Sebagaimana diketahui saat keputusan Pemberian FPJP tahun 2008 yang menjabat Gubernur BI adalah Prof. DR. Boediono yang saat ini menjabat sebagai Wakil Presiden. Miranda S. Gultom sebagai Deputy Gubernur Senior.

Penetapan Budi Mulya yang dikaitkan dengan penetapan Bank Century sebagai Bank Gagal Berdampak Sistemik, tentunya juga harus mengarah pada Ketua KSSK saat itu, yaitu Sri Mulyani Indrawati dan sekretaris KSSK yaitu Raden Pardede.

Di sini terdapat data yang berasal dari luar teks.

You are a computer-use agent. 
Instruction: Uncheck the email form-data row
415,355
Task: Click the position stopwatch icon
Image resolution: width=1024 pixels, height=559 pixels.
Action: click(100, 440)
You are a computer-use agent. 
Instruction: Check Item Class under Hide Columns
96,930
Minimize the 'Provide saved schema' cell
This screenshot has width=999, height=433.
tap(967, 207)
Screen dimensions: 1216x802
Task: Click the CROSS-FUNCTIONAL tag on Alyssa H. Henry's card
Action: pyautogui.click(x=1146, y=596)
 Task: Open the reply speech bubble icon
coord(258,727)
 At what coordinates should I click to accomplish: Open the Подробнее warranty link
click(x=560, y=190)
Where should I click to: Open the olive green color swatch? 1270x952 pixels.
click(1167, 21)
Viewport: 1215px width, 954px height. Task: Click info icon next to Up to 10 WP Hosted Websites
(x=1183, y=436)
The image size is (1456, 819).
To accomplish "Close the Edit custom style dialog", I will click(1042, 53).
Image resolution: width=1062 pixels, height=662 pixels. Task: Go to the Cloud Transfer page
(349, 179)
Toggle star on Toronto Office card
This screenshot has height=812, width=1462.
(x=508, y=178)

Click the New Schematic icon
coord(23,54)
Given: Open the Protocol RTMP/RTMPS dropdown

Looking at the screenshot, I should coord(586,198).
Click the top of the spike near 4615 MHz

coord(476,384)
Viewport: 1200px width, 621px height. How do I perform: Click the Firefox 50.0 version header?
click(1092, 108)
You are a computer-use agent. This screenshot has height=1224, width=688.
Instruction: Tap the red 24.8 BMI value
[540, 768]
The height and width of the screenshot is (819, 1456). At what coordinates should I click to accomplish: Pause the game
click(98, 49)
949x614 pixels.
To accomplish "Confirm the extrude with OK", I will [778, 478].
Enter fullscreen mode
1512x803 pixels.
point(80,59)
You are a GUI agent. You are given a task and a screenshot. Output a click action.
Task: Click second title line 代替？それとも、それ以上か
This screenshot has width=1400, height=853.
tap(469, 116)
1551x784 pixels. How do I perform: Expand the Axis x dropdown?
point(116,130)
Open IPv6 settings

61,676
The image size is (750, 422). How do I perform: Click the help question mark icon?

“Dengan ditetapkannya Budi Mulya, maka dengan melihat sifat kolektif kolegalial tersebut, maka peluang Miranda S. Gultom untuk ditetapkan lagi sebagai tersangka oleh KPK menjadi terbuka, sebelum arah penetapan tersangka tersebut menuju Boediono,” tegasnya

DPR menurut Misbakhun harus segera mempersiapkan sebuah langkah konstitusional untuk melakukan impeachment terhadap Wakil presiden Boediono, guliran langkah penangkapan oleh KPK tersebut harus diantisipasi sejak awal secara ketatanegaraan oleh DPR.

“Sehingga sebuah sidang istimewa MPR pemberhentian Wakil presiden harus dilakukan,” pungkas dia.